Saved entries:
►

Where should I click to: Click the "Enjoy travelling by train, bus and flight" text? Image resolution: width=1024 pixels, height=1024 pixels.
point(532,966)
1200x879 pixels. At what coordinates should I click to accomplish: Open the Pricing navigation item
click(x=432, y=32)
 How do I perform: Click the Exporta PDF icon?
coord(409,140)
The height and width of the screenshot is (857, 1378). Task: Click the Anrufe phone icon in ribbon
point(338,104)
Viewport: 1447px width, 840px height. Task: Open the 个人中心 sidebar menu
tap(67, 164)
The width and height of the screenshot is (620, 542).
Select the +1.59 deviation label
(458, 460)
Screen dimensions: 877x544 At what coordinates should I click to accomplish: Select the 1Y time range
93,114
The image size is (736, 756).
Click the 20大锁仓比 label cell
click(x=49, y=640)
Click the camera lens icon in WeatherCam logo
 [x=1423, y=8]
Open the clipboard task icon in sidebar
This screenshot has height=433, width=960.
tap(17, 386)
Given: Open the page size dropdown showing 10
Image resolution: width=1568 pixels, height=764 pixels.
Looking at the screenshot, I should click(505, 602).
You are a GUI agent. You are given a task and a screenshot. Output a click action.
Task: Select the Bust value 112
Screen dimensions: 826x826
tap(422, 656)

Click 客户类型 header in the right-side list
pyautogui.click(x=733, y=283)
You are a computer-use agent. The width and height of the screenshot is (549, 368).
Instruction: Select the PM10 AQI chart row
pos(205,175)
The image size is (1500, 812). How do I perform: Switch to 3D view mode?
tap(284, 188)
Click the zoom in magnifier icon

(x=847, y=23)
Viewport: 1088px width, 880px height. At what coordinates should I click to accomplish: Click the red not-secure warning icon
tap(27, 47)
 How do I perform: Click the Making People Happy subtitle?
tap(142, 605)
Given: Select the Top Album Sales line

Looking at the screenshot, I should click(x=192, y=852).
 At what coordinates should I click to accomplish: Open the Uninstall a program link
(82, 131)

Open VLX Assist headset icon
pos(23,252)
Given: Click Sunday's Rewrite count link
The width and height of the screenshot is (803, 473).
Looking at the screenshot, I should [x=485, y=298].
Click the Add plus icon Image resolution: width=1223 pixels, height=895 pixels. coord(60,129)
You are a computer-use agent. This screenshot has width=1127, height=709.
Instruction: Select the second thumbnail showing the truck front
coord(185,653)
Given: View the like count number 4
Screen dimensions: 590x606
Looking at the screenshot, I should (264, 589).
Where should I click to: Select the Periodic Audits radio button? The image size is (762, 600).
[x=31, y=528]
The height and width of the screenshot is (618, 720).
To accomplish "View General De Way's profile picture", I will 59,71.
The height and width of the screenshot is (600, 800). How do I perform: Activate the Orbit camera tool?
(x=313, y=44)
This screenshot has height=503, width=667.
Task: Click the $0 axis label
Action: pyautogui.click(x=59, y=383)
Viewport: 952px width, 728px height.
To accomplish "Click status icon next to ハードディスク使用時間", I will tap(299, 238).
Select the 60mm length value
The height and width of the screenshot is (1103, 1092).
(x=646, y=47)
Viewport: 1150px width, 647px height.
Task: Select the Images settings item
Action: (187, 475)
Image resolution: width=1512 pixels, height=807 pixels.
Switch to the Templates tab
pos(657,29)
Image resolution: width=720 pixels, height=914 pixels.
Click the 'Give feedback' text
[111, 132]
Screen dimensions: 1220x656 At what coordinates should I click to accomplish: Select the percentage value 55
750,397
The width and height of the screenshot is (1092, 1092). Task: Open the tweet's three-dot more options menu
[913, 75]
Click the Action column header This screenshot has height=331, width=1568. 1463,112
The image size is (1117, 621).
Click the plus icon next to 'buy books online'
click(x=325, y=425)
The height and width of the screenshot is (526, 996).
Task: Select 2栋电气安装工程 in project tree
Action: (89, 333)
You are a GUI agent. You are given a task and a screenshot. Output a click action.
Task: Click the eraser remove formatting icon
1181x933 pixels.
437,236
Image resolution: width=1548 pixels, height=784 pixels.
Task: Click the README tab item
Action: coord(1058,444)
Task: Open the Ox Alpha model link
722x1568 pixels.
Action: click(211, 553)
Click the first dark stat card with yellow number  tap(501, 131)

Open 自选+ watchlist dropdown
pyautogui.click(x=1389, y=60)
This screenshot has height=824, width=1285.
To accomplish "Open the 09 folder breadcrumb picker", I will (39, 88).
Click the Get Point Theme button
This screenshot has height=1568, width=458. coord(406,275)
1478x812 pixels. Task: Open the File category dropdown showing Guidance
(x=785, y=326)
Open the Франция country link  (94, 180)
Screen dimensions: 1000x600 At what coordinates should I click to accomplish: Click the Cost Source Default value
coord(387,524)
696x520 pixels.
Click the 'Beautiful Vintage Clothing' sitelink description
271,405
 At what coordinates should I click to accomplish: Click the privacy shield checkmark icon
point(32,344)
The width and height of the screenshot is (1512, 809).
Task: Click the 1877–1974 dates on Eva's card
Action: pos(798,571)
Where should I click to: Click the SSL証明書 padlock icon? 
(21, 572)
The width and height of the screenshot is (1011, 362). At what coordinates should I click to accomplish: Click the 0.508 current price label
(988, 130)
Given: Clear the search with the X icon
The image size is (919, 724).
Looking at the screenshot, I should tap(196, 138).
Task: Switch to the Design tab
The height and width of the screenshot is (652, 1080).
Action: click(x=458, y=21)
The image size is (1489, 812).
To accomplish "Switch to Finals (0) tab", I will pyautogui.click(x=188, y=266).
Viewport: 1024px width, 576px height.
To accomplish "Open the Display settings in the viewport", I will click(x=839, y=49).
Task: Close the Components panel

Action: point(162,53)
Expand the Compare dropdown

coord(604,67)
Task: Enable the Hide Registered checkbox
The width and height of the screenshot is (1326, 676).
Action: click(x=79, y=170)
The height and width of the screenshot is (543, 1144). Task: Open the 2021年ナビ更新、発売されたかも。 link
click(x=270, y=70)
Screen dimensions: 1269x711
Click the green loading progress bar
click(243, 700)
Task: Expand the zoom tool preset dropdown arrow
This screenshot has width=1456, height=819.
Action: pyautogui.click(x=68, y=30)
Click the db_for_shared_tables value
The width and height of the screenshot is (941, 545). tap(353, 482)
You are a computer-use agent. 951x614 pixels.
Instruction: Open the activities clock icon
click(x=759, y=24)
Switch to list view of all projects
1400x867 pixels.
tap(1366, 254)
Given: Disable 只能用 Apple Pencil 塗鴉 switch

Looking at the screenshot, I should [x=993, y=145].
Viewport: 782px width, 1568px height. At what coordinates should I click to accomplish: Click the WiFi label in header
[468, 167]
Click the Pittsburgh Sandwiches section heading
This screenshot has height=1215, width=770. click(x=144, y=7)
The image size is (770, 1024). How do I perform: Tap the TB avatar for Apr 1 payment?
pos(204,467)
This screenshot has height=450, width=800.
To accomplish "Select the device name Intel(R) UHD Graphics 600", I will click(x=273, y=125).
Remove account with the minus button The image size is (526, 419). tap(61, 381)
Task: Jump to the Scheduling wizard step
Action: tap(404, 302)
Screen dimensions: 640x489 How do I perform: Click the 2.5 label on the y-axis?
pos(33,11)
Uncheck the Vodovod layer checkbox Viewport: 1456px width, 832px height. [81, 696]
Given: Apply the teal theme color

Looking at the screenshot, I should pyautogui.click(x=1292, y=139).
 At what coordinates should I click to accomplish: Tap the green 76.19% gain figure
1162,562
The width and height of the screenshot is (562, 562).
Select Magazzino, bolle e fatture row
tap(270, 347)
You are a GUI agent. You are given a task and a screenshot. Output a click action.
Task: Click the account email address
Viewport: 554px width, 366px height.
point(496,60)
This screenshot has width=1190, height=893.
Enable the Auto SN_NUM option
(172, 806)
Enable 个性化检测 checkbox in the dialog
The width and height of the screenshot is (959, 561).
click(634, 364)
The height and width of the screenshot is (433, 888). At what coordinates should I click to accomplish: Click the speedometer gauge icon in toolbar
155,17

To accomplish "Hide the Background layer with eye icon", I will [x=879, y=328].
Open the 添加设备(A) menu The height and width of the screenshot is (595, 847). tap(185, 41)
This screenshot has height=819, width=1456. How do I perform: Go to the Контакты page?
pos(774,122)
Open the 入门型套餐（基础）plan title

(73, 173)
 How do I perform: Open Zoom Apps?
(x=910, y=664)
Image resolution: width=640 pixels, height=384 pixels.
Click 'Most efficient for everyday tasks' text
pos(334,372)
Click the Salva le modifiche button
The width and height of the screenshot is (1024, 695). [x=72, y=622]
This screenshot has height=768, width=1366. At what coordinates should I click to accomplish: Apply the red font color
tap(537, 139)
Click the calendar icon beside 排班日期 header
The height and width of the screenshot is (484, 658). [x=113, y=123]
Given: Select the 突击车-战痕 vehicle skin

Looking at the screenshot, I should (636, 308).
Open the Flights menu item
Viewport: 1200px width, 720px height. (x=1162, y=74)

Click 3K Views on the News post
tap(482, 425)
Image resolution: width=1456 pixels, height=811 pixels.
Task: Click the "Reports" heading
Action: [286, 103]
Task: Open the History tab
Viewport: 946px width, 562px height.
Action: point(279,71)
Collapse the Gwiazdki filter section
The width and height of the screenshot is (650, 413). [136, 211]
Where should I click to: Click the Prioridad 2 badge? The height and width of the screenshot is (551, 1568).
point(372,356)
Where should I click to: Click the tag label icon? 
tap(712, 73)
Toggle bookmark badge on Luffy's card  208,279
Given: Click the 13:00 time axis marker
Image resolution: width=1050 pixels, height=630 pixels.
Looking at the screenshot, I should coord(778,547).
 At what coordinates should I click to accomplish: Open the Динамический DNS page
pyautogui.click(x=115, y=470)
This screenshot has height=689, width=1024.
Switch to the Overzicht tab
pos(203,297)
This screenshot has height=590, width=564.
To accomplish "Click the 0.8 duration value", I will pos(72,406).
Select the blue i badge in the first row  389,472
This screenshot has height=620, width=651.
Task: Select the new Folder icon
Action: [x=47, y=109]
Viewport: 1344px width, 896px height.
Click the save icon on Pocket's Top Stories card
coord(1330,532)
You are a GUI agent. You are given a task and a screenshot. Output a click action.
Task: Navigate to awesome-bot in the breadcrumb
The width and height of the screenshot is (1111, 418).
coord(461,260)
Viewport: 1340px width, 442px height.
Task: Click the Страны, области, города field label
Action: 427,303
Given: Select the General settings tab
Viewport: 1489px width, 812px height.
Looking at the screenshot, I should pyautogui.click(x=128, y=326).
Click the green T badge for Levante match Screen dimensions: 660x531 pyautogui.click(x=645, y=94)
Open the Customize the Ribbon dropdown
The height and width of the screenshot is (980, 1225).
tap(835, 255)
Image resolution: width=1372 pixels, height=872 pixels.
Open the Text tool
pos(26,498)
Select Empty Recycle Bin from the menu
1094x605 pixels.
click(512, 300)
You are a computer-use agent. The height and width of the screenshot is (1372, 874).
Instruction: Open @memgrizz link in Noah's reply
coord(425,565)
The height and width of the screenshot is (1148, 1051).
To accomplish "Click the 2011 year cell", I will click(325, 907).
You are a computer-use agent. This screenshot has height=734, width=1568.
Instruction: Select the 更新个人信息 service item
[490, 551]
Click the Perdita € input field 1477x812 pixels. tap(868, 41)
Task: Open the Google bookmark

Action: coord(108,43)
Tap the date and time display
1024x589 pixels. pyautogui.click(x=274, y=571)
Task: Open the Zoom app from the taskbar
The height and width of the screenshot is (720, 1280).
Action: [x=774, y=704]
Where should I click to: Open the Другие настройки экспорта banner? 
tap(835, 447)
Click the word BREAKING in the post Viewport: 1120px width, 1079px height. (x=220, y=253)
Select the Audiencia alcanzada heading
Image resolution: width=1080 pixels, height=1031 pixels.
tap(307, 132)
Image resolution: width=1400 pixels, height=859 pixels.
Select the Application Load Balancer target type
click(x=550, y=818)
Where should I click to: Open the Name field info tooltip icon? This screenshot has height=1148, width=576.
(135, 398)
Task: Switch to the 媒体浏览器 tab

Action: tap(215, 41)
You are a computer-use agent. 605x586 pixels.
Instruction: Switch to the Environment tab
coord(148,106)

◄

**TASK DESCRIPTION:**
Look through the entries above and quote exactly the lines from the line with "Where should I click to: Click the Prioridad" to the line with "Given: Select the General settings tab", counting both of those lines.

**SOLUTION BELOW:**
Where should I click to: Click the Prioridad 2 badge? The height and width of the screenshot is (551, 1568).
point(372,356)
Where should I click to: Click the tag label icon? 
tap(712, 73)
Toggle bookmark badge on Luffy's card  208,279
Given: Click the 13:00 time axis marker
Image resolution: width=1050 pixels, height=630 pixels.
Looking at the screenshot, I should coord(778,547).
 At what coordinates should I click to accomplish: Open the Динамический DNS page
pyautogui.click(x=115, y=470)
This screenshot has height=689, width=1024.
Switch to the Overzicht tab
pos(203,297)
This screenshot has height=590, width=564.
To accomplish "Click the 0.8 duration value", I will pos(72,406).
Select the blue i badge in the first row  389,472
This screenshot has height=620, width=651.
Task: Select the new Folder icon
Action: [x=47, y=109]
Viewport: 1344px width, 896px height.
Click the save icon on Pocket's Top Stories card
coord(1330,532)
You are a GUI agent. You are given a task and a screenshot. Output a click action.
Task: Navigate to awesome-bot in the breadcrumb
The width and height of the screenshot is (1111, 418).
coord(461,260)
Viewport: 1340px width, 442px height.
Task: Click the Страны, области, города field label
Action: 427,303
Given: Select the General settings tab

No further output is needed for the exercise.